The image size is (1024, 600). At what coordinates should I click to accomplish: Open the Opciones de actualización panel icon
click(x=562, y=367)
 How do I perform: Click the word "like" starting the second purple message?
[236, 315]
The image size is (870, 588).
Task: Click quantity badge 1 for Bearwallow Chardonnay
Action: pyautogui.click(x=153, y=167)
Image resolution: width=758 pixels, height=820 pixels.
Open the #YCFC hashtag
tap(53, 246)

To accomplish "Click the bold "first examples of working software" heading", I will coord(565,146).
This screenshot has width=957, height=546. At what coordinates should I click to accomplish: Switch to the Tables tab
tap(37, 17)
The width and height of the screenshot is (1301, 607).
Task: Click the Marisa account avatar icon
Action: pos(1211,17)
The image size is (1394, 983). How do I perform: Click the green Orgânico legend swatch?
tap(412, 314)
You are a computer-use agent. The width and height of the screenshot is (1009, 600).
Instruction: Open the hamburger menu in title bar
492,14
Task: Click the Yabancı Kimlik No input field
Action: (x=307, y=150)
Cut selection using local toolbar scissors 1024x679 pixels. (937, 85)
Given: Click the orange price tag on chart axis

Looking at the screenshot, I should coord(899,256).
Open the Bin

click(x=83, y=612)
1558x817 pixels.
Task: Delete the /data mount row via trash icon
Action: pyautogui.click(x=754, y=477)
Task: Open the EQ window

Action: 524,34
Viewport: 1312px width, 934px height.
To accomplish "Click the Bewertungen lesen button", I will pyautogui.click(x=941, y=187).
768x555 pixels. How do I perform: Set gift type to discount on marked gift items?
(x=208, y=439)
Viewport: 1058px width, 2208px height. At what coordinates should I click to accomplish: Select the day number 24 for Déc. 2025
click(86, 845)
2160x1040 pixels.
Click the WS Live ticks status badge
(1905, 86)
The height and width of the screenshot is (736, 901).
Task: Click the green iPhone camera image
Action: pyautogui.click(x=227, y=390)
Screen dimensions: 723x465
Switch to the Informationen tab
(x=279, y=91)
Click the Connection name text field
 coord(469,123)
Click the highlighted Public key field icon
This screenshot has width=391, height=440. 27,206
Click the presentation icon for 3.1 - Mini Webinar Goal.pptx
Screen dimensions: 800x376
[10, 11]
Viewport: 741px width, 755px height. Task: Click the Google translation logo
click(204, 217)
·····
• **Assigned task**:
The lines to return are those in the entries above that include "will".

• **Exercise result**:
To accomplish "Click the bold "first examples of working software" heading", I will coord(565,146).
To accomplish "Click the Bewertungen lesen button", I will pyautogui.click(x=941, y=187).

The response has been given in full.